The Book of Joan Imagery

The Book of Joan Imagery

Status Symbols Get Weird

In the future, status symbols get really weird. Not that they do not have fairly weird history to look back upon. But this weirdness gets really personal. This is not a vision of the future that looks enticing:

“Grafts were skin stories: a distant descendant of tattoos, an inbred cousin of Braille. Before long, you could judge people’s worth and social class by the texture of their skin. The richest of us had skin like a great puffed-up flesh palimpsest—graft upon graft, deep as third-degree burns, healed in white-on-white curls and protrusions and ridges.”

Another Deposit at the Mountebank

The bleak future portrayed here has definite similarities to what came before. Don’t get too comfortable about this future, either; we’re only talking about 2049. The cult of personality is still going strong among those who make really questionable decisions about who is worth following and worshiping as a social savior. The imagery may strike some as almost grotesquely familiar. At the same time, however, can one honesty say they come across the word mountebank too often in life?

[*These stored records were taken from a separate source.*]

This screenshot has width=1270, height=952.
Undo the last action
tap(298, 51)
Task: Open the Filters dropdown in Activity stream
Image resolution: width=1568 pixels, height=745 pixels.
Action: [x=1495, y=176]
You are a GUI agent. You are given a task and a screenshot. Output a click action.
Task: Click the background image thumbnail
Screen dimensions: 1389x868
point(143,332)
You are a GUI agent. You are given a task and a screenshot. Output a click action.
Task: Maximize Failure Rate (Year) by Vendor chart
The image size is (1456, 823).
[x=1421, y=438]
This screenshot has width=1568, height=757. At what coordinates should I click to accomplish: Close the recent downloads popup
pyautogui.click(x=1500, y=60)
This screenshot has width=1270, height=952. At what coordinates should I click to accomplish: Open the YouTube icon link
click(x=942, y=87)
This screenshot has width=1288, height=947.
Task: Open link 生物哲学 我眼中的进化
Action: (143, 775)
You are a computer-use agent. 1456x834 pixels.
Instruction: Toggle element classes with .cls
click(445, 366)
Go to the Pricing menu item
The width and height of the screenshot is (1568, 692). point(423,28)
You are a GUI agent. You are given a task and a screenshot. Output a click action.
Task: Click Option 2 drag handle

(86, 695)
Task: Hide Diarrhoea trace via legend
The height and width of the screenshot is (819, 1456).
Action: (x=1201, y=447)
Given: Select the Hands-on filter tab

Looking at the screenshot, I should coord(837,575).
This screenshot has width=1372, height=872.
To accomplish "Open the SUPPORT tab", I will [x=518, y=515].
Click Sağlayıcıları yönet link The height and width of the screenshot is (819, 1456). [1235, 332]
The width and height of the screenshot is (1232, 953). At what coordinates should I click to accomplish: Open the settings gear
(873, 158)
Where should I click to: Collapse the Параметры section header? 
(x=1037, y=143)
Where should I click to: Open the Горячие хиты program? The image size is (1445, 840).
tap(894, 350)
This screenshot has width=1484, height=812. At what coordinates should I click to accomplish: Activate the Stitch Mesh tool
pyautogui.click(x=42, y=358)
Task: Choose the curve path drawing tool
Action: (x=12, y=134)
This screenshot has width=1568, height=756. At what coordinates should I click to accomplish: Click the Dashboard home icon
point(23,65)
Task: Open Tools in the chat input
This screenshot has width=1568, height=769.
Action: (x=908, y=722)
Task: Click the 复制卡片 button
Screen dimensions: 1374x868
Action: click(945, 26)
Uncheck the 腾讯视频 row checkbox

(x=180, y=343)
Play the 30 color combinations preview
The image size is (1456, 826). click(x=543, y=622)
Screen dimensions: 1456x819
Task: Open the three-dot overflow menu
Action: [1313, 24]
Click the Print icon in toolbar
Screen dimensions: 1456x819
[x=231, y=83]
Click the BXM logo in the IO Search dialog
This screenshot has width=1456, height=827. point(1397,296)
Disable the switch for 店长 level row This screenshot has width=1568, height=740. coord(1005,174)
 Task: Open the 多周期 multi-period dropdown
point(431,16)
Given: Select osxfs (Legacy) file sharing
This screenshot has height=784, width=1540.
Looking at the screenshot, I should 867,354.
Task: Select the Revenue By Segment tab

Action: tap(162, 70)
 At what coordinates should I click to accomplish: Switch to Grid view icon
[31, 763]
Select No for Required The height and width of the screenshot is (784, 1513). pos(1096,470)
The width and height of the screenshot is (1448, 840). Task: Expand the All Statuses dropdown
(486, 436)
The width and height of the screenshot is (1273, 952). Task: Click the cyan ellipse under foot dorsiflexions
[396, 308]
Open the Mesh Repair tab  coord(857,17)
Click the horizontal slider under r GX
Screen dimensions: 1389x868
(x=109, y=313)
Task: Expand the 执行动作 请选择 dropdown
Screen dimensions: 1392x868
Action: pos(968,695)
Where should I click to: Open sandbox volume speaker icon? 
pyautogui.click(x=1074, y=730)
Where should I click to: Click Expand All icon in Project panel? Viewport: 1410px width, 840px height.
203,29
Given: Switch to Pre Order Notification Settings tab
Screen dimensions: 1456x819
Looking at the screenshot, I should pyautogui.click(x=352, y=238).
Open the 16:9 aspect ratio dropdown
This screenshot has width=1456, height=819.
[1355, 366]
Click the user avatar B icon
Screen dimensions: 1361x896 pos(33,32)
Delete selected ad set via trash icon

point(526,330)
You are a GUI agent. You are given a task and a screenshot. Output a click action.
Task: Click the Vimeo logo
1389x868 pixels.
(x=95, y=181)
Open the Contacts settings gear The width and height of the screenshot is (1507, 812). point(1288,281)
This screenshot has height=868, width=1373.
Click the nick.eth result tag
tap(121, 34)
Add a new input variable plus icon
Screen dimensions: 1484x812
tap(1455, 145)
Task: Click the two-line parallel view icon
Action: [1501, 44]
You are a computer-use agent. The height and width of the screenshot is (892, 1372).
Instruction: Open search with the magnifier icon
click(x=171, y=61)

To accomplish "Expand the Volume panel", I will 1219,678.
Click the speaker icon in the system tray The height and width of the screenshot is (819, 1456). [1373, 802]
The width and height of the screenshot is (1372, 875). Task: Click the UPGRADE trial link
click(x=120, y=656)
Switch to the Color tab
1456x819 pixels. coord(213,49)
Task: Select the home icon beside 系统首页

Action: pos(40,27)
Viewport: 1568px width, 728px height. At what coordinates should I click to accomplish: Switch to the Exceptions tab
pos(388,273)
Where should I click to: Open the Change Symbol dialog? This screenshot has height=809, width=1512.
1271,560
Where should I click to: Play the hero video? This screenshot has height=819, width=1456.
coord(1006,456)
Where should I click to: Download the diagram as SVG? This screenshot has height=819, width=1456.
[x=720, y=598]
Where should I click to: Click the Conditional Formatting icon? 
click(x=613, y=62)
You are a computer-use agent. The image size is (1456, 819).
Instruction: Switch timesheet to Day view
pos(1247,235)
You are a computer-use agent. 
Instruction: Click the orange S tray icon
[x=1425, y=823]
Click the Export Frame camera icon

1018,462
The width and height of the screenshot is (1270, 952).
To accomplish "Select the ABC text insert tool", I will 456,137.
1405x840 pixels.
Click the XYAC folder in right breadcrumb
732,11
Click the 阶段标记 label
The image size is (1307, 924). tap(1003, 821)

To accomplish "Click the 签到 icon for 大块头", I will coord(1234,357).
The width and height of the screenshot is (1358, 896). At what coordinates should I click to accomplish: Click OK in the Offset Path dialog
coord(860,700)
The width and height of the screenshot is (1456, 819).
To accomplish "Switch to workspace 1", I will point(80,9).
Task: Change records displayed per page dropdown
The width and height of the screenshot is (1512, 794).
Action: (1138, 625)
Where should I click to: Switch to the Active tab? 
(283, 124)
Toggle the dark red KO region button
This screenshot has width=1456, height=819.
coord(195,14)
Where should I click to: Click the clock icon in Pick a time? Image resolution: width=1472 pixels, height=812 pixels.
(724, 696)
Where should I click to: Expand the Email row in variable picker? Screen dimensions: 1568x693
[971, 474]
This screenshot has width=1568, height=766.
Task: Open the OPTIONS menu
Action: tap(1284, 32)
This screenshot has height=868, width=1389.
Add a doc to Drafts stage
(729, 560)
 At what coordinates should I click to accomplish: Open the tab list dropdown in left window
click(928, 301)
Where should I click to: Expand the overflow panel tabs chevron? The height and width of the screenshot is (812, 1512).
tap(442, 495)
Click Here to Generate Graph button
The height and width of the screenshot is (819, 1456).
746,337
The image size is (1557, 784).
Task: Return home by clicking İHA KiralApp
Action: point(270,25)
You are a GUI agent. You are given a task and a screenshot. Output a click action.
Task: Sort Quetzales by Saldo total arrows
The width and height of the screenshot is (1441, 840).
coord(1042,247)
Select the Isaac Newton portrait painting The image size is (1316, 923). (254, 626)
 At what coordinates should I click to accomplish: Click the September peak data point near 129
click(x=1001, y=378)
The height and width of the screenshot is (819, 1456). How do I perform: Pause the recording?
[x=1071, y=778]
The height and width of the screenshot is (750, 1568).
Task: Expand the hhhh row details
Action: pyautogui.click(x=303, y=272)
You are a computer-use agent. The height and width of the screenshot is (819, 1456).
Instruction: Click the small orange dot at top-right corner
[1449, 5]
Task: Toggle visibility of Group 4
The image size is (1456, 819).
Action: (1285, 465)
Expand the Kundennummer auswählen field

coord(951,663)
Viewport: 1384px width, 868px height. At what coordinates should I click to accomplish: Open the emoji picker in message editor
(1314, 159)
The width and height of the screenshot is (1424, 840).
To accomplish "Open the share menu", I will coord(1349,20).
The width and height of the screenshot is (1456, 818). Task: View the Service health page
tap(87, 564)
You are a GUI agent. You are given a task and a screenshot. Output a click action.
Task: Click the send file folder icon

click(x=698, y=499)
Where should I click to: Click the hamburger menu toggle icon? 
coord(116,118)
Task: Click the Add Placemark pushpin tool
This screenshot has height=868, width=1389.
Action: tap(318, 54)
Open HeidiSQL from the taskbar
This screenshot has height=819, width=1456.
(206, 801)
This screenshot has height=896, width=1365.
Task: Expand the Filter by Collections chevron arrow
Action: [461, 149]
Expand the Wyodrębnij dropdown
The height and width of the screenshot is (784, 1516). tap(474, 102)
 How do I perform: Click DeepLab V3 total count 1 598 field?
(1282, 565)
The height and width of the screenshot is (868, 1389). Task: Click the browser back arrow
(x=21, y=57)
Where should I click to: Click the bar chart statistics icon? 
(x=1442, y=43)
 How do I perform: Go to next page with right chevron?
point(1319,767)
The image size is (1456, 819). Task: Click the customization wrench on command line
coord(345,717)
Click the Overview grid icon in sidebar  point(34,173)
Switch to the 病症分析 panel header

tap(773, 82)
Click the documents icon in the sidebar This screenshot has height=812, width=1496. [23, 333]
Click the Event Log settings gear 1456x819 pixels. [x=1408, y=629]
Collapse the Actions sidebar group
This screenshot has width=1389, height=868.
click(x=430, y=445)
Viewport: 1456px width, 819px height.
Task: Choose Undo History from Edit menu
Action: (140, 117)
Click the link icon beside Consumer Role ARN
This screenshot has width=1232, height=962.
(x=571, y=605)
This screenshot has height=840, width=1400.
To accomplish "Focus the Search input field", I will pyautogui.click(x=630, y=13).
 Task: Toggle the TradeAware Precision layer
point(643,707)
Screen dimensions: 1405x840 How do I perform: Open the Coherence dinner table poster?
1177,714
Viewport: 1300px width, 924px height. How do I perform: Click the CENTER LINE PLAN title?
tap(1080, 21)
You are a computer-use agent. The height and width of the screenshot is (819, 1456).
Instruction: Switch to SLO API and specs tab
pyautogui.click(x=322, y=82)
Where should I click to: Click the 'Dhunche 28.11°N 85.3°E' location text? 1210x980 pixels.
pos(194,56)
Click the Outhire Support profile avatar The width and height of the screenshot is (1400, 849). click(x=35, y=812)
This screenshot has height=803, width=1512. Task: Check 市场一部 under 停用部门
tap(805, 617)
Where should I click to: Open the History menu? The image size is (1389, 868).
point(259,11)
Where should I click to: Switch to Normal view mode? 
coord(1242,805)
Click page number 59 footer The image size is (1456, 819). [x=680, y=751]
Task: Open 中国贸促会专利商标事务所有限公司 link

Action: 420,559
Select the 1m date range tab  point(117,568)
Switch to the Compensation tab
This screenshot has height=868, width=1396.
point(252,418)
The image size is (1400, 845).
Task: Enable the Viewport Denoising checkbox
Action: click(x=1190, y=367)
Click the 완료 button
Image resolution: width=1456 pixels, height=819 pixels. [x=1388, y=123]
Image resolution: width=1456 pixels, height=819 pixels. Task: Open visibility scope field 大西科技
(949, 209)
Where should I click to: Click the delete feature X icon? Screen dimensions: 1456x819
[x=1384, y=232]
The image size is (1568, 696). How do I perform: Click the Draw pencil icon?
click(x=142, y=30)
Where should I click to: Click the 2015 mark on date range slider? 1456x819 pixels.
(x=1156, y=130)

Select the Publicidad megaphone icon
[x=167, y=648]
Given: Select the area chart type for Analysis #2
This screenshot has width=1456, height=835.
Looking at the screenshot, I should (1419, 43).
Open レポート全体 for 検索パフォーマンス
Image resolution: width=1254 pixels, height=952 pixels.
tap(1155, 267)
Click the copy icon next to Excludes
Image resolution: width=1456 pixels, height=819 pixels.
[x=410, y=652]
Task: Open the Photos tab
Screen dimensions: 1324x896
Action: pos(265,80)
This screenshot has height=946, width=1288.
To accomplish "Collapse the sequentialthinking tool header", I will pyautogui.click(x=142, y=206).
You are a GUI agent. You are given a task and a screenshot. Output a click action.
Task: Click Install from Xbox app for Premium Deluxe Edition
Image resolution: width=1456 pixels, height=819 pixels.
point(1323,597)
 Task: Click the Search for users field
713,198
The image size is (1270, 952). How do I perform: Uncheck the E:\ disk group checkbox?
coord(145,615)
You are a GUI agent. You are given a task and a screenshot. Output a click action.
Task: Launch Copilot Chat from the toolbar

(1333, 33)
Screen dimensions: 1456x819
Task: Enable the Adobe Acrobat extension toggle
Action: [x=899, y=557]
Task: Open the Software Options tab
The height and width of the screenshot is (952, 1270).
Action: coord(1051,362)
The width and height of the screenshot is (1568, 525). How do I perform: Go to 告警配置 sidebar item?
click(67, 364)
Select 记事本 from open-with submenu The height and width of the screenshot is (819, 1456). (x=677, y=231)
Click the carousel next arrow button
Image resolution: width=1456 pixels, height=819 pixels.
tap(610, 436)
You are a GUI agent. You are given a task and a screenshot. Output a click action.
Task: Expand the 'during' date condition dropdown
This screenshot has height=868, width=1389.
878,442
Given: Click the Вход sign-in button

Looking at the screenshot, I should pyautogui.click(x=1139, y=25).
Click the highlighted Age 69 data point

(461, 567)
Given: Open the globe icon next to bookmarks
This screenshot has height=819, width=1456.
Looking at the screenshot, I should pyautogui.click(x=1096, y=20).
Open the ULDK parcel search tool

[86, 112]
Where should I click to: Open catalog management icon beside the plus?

It is an exceptionally good choice for conveying a certain image of a person:

“People are forever thinking that the unthinkable can’t happen. If it doesn’t exist in thought, then it can’t exist in life. And then, in the blink of an eye, in a moment of danger, a figure who takes power from our weak desires and failures emerges like a rib from sand. Jean de Men. Some strange combination of a military dictator and a spiritual charlatan. A war-hungry mountebank.”

Before the Beginning of the End

Imagery is used to great effect to open the story. The book begins with short Prologue before Chapter One which describes a cataclysmic mass extinction event caused by the arrival of an asteroid. The Prologue ends with imagery of dark foreshadowing:

“In the hundreds of thousands of years before the Chicxulub asteroid impact that led to the mass extinction of dinosaurs on earth, volcanoes in a region of India known as the Deccan Traps erupted repeatedly. They spewed sulfur and carbon dioxide, poisoning the atmosphere and destabilizing ecosystems..The Deccan Traps changed the ecosystem radically. Blotted out the sun. Death became history, geography rewrote itself. And yet earth was reborn. It was not a miracle that life was destroyed and then re-emerged. It was the raging stubbornness of living organisms that simply would not give in. The next time a geocataclysm like this happened, the origin was anything but random.”

Dealing with Trauma

Much of the narrative is devoted to examinations of various forces at play in the social structure of existence. Philosophical concepts are contemplated. Political ideologies are poked and prodded. Very often, that which is being analyzed is psychological in nature. Such as, for instance, the ways the human mind responds to the most unpleasant and disturbing of sensory input:

“A calm like the eye of a hurricane comes over Christine. Time opens, briefly. There are different ways to understand cruelty. One can observe it, in which case the scene can become a kind of aesthetic, as with a play or painting or a film; regardless of the emotions evoked by the display, the distance keeps the viewer safe from harm. It is said that those who are forced to repeatedly observe brutality adopt this point of view as a survival strategy.”